Pragmatism, on the other hand, holds that the merit of an idea, policy, value or proposal must be determined by its usefulness or workability-that is, its consequences in the real world-and not by the scientific infallibility of its claims.
Pragmatic naturalism developed out of the work of late 19th and early 20th century American naturalistic humanists like Charles Peirce, William James and John Dewey. In different ways they each posed a marriage of naturalism's dedication to scientific method and pragmatism's rational approach to the problems we face as individuals and social beings.
During the first half of the 20th century, pragmatic naturalism was at the center of important controversies across the disciplines of metaphysics, epistemology, philosophy of science, ethical theory and aesthetics.
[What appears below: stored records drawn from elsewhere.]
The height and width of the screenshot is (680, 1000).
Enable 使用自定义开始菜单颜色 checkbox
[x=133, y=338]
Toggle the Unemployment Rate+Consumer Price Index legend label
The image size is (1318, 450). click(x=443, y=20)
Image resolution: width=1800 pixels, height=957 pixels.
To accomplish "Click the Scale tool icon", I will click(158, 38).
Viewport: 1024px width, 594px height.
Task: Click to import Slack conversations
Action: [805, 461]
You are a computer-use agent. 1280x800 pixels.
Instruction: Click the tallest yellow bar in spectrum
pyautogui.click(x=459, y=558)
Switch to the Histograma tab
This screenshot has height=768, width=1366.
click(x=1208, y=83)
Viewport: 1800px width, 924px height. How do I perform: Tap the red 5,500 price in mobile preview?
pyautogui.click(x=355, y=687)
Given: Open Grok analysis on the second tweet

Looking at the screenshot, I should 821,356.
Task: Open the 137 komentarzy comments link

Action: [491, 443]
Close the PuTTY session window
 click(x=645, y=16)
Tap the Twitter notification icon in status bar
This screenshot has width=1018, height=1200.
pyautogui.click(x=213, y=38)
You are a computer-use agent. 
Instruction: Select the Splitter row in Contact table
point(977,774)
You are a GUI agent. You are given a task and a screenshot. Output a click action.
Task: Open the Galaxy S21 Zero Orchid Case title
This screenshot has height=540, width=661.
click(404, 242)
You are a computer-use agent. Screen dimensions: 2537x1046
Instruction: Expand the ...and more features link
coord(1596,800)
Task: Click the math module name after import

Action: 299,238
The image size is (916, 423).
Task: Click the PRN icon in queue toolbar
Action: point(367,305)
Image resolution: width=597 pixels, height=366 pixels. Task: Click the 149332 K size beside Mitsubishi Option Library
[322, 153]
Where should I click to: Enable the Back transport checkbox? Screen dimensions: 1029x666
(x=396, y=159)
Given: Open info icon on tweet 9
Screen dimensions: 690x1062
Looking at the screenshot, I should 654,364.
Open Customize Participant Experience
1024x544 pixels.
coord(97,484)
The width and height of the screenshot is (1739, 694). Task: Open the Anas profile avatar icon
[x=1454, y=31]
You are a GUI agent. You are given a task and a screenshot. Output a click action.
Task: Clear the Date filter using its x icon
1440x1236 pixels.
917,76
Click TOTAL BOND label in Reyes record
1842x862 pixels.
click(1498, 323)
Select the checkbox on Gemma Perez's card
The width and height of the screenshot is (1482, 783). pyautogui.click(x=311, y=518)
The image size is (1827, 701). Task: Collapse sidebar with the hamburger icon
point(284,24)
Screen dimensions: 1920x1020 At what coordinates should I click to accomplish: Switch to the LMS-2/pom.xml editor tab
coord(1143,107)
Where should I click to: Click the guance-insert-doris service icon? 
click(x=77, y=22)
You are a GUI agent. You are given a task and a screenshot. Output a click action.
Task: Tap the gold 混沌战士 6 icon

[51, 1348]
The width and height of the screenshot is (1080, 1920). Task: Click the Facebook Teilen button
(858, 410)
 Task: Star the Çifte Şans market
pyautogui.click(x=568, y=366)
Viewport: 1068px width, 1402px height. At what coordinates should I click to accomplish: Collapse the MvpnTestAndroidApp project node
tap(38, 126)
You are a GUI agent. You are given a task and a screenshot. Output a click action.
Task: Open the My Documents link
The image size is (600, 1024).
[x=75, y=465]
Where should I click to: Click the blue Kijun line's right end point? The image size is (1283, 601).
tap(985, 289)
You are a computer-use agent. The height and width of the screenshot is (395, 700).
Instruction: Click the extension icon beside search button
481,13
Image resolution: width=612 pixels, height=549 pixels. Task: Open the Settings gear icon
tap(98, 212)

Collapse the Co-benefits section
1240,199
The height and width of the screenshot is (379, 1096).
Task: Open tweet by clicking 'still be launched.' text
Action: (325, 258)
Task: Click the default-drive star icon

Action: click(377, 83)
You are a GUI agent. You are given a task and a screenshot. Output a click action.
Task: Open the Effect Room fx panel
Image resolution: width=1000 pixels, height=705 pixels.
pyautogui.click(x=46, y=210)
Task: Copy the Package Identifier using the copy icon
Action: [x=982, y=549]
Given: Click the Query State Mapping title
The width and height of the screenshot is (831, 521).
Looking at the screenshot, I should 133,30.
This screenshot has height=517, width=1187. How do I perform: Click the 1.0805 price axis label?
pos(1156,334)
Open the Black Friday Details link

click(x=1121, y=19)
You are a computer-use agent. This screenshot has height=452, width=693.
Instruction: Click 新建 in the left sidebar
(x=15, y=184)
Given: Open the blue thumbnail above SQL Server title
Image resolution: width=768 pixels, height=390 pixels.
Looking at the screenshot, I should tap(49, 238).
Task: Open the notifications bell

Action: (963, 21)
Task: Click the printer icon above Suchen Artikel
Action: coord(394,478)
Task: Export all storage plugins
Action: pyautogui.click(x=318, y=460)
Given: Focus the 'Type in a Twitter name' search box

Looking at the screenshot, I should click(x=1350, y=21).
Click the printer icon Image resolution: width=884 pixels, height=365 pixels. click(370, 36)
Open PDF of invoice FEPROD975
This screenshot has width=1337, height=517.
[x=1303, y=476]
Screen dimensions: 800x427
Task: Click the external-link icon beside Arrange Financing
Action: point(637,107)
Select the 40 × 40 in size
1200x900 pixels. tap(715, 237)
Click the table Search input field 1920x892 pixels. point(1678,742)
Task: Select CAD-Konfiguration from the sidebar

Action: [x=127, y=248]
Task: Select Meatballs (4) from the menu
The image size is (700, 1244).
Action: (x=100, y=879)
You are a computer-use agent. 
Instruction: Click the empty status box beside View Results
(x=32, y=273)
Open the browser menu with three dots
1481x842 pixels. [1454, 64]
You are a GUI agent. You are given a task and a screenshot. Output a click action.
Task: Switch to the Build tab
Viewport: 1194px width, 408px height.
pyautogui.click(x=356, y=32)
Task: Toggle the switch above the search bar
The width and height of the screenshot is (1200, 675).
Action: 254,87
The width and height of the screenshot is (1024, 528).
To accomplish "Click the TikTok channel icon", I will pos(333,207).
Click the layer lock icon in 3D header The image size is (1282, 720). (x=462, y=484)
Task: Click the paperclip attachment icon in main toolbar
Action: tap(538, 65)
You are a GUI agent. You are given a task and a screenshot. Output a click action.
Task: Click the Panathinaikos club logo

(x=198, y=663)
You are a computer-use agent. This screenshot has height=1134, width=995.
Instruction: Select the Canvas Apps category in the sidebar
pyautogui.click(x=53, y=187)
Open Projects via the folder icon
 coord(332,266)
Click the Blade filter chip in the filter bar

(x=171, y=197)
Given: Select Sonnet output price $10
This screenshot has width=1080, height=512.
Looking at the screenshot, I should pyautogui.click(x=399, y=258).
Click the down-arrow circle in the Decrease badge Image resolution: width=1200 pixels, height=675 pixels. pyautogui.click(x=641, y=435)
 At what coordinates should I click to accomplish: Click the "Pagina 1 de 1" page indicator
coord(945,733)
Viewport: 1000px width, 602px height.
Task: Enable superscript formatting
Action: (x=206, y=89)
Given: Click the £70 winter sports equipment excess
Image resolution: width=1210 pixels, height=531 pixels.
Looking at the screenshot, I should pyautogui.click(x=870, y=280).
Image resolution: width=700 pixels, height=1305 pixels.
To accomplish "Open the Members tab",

John Shook of the University of Oklahoma Department of Philosophy, one of the conveners of the UB conference, says pragmatic naturalism is enjoying a resurgence of popularity and controversy today because it offers many resources for the resolution of both perennial and novel intellectual problems.
"It works with the natural and social sciences toward a view of the general nature of things and an understanding of the operations of human knowledge-by taking a naturalistic stance on the world, (it) finds that the sciences and their methodologies are superior to other modes of inquiry into the human environment," he says.
While acknowledging that pragmatic naturalism is formulated to advance inquiry into all areas of human concern, Shook says the UB conference specifically aims to illuminate one topic that presently animates all of mainstream philosophy: the future of realism.